Omit every picture and return the rest of the data unaltered.

(SOURCE MATERIAL):
━━━━━━━━━━━━━━━━

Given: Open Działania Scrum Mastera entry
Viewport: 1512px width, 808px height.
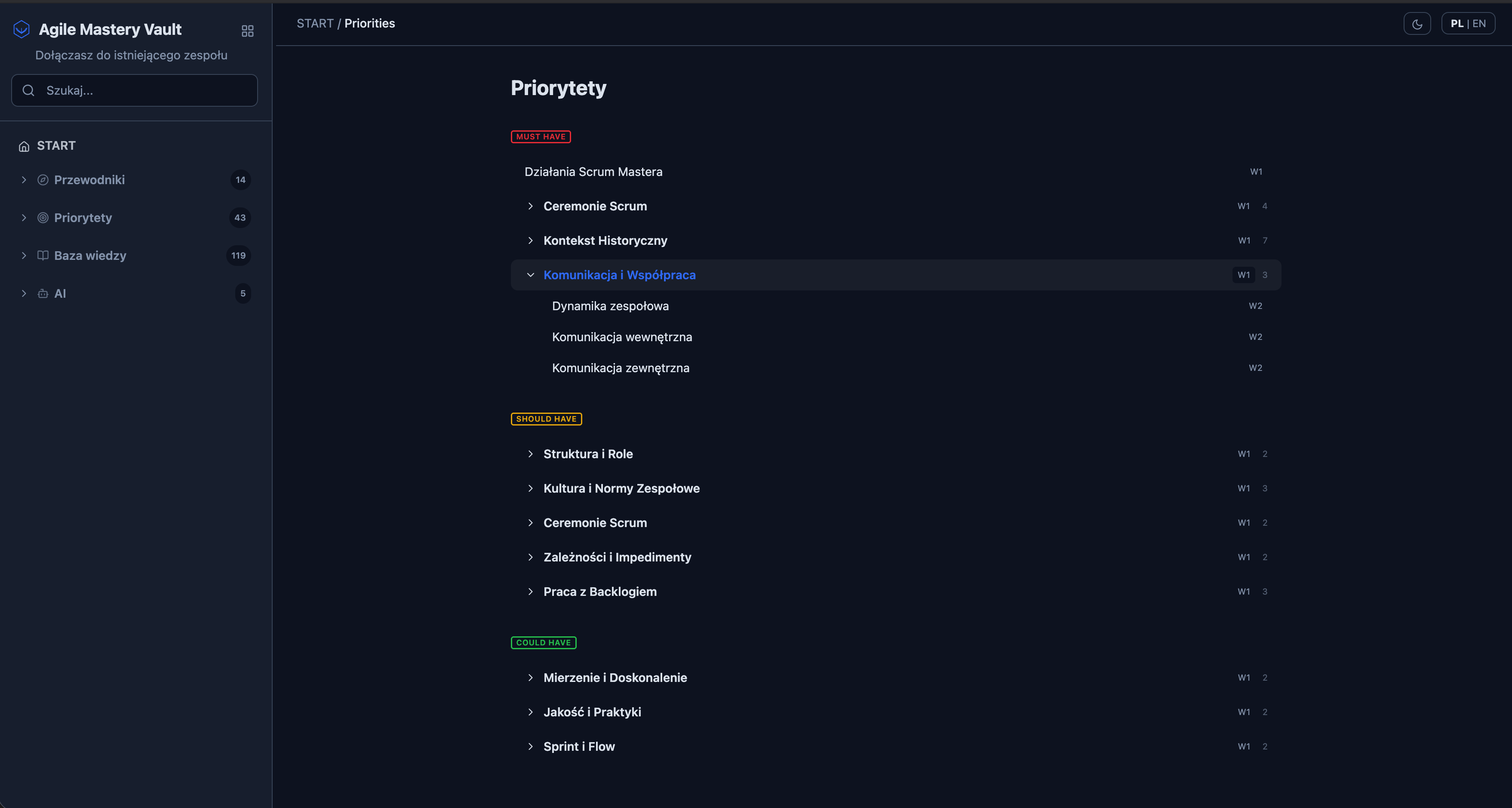Looking at the screenshot, I should tap(593, 172).
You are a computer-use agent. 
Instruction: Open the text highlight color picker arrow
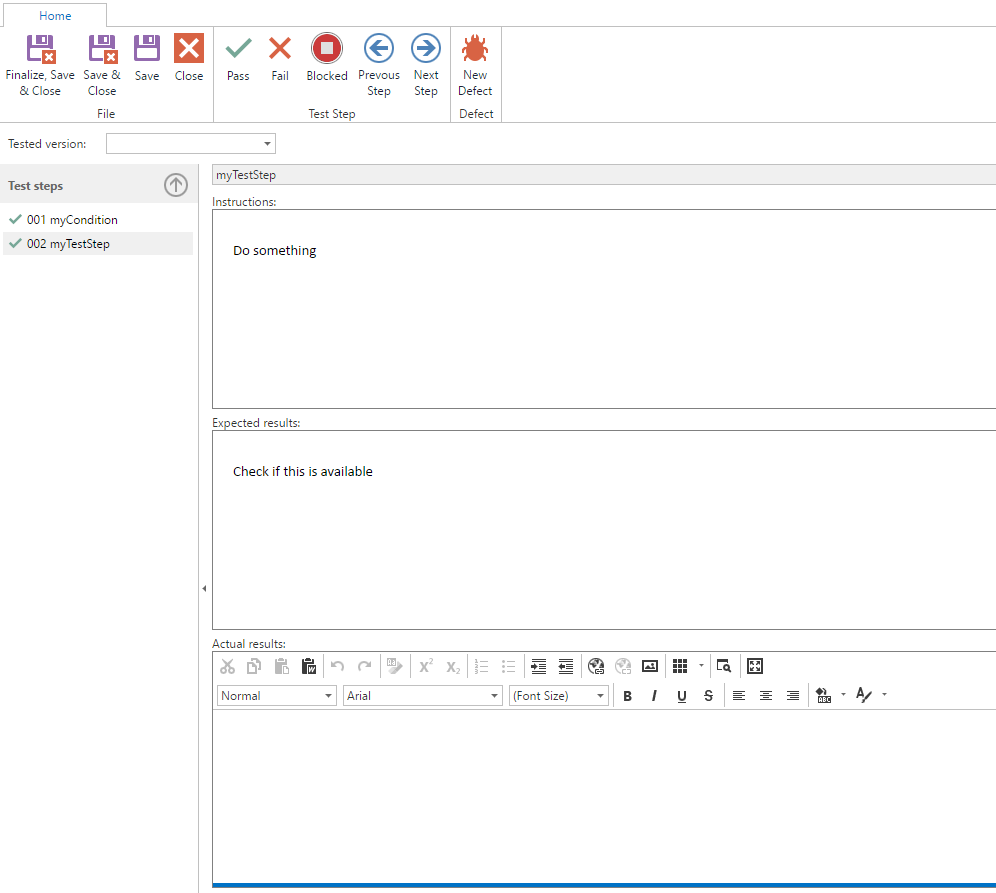click(843, 695)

━━━━━━━━━━━━━━━━

(OUTPUT BELOW):
Given: Open Działania Scrum Mastera entry
Viewport: 1512px width, 808px height.
Looking at the screenshot, I should tap(593, 172).
You are a computer-use agent. 
Instruction: Open the text highlight color picker arrow
click(843, 695)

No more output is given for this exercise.